- Stated task
Copy the material below word for word, beginning at the line that contains "Task: Select the rectangle annotation tool" and continuing through the end of the material. Leave the pictures out.

(Target pointing data)
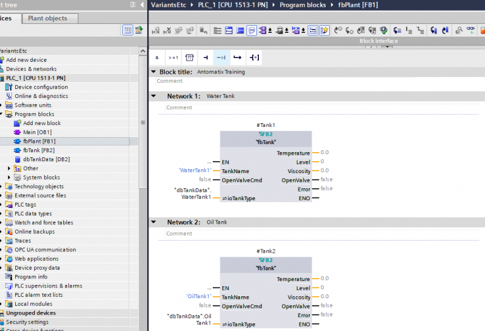Switch to the Plant objects tab

point(47,18)
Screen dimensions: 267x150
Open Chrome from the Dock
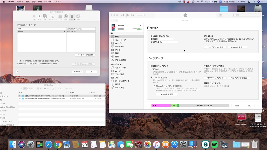[x=58, y=144]
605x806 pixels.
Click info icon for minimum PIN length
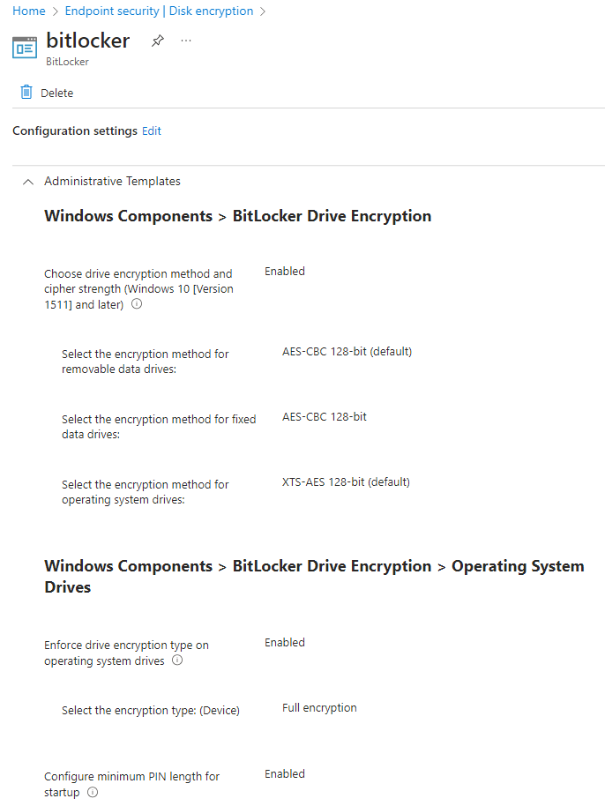click(93, 792)
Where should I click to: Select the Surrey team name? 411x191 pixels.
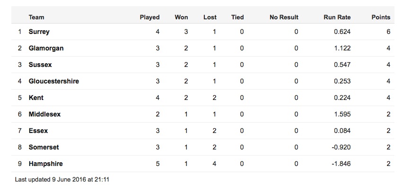click(x=39, y=32)
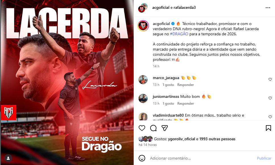Image resolution: width=275 pixels, height=165 pixels.
Task: Share post via paper plane icon
Action: pos(164,128)
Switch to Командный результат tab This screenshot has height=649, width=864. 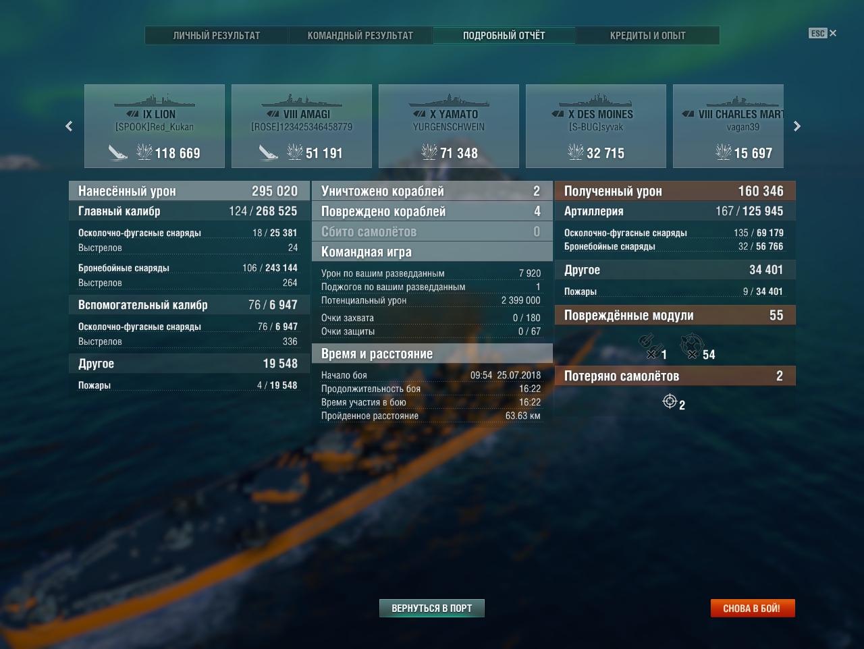pos(360,35)
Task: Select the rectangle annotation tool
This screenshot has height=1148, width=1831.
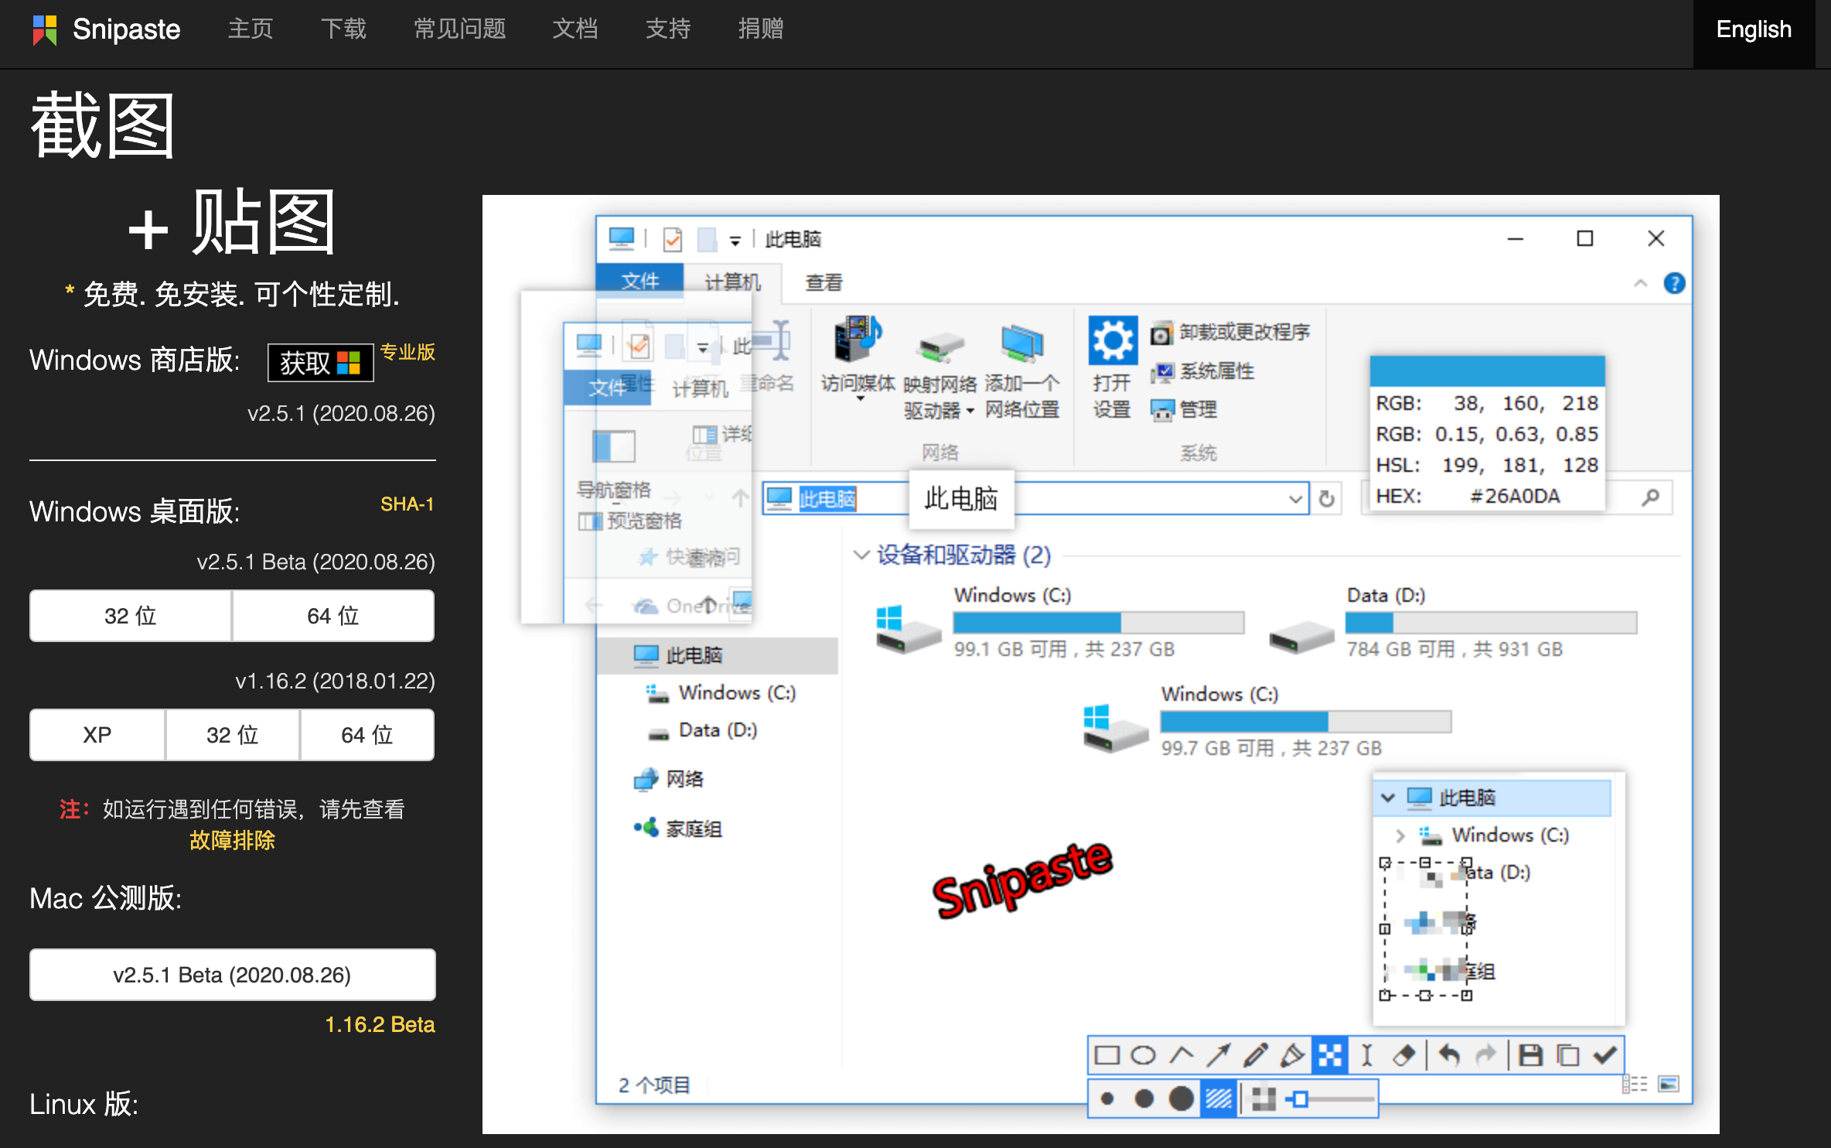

- Exercise response
Task: Select the rectangle annotation tool
This screenshot has height=1148, width=1831.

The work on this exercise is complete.